Water bureaucrats who manage projects are equally inept either by design or default. They sanction project unsuited to local geographical conditions. For example, people are allowed to drill tubewells in rocky areas where chances of striking water are very poor. Instead they should improve water supply systems that use surface water, minimise water losses due to leakage, improve billing for water and water quality.
Politicians have to rethink their myopic approach of providing tubewells as a quick-fix to supplying water. The absurdity of the situation was highlighted in the movie Peepli Live, where a dirt-poor farmer is handed a handpump but has neither the interest not the money to install it. Long-term planning by competent people and informed decisions by politicians can help change this trend. Again, they need to be educated in the basics of water management before any intelligent decisions can be expected of them or the bureaucrats.
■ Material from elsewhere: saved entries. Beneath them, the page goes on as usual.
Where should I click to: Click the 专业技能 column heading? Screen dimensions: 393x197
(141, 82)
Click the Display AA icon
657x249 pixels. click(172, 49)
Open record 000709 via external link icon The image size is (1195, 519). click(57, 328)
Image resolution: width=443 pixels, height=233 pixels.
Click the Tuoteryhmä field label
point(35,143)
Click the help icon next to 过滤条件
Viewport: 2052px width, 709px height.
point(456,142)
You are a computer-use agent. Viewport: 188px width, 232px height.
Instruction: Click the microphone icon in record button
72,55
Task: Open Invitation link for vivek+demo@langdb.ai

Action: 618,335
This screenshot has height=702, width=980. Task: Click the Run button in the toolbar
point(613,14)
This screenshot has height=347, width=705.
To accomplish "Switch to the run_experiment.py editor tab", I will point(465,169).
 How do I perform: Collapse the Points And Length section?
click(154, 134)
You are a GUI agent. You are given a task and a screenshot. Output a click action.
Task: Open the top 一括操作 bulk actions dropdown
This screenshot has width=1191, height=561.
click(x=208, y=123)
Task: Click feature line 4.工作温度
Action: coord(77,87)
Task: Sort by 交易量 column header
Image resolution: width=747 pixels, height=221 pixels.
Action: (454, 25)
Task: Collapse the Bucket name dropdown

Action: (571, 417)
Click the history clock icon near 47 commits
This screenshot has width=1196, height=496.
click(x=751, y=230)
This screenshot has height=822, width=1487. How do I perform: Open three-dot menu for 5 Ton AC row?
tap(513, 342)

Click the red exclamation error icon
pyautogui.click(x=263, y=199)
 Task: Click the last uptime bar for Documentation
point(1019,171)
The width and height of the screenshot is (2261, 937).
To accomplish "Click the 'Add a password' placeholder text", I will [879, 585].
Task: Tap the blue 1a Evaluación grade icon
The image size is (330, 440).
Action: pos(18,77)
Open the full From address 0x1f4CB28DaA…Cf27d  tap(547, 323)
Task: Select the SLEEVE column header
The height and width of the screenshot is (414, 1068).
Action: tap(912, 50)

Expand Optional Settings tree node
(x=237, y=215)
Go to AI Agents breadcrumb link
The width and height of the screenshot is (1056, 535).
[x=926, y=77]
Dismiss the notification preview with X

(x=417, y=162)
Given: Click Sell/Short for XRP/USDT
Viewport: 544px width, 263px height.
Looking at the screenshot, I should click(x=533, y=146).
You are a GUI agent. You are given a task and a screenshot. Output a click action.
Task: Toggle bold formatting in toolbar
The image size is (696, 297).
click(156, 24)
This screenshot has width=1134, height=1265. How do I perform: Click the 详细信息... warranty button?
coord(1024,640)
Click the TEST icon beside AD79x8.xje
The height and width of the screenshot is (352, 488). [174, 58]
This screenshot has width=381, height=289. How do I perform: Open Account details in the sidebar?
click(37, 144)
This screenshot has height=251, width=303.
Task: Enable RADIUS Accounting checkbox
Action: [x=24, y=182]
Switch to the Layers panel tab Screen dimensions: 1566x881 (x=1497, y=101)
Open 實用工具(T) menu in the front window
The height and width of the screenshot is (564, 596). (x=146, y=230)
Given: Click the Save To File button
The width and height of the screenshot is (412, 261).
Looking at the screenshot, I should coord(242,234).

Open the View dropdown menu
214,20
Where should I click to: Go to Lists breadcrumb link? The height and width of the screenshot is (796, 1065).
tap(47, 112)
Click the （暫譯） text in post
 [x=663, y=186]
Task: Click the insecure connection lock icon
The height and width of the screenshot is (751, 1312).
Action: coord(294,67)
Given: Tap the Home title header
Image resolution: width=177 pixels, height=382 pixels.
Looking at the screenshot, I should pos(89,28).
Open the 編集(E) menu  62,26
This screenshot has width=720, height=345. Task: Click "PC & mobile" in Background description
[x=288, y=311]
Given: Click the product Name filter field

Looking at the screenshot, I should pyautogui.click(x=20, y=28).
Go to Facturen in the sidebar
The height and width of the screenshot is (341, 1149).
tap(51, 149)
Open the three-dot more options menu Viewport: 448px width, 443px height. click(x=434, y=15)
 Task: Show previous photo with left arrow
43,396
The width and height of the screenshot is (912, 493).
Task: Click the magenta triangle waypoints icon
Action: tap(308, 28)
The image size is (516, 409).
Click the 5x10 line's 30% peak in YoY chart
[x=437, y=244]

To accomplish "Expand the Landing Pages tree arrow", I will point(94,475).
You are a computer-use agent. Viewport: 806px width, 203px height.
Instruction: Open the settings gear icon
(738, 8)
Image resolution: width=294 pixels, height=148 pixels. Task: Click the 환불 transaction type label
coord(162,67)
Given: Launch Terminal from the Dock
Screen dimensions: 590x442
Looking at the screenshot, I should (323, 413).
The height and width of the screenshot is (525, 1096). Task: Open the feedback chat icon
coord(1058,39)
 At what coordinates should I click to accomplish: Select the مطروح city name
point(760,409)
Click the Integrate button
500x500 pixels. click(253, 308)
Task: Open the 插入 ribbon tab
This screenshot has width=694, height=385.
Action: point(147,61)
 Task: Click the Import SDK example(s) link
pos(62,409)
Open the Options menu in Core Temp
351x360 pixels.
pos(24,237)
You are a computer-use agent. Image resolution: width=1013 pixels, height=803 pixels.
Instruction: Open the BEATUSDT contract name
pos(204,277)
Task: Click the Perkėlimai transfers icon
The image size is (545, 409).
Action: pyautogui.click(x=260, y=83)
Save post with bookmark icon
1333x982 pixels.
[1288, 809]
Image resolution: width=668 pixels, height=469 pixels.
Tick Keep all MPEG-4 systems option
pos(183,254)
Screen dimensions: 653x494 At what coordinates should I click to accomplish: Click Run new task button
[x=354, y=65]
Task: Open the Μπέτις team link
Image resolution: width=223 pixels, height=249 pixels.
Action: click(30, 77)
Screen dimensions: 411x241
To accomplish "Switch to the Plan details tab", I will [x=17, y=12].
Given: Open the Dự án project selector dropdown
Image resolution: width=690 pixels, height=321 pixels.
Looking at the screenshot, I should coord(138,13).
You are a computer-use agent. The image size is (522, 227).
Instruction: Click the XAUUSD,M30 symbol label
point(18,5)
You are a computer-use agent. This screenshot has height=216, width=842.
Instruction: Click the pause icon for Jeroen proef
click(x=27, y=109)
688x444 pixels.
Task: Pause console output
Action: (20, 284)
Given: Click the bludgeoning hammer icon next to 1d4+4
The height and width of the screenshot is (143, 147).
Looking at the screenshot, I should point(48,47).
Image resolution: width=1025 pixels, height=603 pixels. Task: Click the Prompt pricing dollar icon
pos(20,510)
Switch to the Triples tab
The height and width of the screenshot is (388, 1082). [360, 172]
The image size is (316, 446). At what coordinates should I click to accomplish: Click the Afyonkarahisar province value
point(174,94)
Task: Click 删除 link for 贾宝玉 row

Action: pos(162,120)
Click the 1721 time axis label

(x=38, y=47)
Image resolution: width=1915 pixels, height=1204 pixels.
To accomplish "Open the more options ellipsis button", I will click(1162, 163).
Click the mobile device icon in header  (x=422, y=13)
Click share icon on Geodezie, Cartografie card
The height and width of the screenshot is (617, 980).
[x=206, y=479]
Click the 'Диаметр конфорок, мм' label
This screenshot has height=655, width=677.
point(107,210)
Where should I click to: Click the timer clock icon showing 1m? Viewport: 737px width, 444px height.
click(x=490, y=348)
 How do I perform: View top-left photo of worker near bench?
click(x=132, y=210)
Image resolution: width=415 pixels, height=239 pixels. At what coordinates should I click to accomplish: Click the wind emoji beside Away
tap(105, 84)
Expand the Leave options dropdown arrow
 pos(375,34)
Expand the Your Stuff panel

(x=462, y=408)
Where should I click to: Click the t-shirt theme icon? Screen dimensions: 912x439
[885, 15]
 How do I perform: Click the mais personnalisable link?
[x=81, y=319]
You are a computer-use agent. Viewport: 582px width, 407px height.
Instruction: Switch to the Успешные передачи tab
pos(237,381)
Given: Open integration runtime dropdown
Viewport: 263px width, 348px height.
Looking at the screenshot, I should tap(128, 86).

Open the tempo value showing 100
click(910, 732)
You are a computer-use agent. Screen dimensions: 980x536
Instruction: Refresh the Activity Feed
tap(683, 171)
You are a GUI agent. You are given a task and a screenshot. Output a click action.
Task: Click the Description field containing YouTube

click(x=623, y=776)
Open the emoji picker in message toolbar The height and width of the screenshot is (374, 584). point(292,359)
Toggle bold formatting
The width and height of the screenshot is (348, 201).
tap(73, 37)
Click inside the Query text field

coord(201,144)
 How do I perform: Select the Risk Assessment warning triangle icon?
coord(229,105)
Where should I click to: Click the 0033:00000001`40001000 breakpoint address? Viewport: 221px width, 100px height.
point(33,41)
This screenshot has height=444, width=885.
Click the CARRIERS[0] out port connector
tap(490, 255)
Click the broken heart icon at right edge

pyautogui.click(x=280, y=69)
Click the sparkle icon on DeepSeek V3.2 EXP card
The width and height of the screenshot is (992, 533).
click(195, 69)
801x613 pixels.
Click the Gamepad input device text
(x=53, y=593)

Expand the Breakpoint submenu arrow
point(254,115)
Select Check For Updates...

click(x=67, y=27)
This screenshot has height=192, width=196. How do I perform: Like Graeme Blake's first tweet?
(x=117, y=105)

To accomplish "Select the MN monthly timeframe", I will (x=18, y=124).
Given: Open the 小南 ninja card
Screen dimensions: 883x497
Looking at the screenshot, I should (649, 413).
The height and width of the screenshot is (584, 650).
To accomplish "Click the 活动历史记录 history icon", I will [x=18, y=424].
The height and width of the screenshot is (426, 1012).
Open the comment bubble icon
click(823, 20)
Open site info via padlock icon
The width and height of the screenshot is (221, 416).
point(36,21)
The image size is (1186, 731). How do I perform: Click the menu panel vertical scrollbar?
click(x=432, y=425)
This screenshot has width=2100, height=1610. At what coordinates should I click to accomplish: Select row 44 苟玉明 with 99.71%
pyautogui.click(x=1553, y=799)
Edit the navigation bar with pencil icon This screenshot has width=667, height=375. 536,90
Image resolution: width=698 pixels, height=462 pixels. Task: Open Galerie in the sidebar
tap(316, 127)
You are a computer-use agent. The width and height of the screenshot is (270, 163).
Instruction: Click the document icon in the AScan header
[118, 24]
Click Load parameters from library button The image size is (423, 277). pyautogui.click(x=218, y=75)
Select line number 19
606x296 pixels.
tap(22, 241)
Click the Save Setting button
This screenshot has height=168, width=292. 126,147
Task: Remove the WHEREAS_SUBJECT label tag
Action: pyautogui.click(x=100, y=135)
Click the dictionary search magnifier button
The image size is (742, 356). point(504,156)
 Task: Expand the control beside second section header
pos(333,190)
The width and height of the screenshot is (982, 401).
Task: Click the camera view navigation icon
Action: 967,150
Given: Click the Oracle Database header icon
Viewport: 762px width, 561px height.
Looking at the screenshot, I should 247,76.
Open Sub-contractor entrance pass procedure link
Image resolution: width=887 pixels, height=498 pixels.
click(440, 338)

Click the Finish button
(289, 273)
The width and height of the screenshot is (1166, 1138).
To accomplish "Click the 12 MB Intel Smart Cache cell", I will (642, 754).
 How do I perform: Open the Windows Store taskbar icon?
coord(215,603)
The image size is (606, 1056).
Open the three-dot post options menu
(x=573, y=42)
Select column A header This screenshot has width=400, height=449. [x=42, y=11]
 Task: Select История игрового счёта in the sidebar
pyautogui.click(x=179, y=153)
People need to change attitudes towards water. Indians worshipped water but now treat it with contempt. Industries pumping toxins into groundwater should be penalised heavily. Cities discharging untreated sewage into rivers should be held collectively responsible for the resulting illnesses. Both need to take responsibility not to pollute as there is only so much the government can do to police the country. For their part, enforcement agencies have to work more honestly to arrest this problem and its perpetrators. Instead of sinking tubewells as an immediate, temporary remedy people must demand better services from the government. These few measures can help ameliorate India’s groundwater emergency.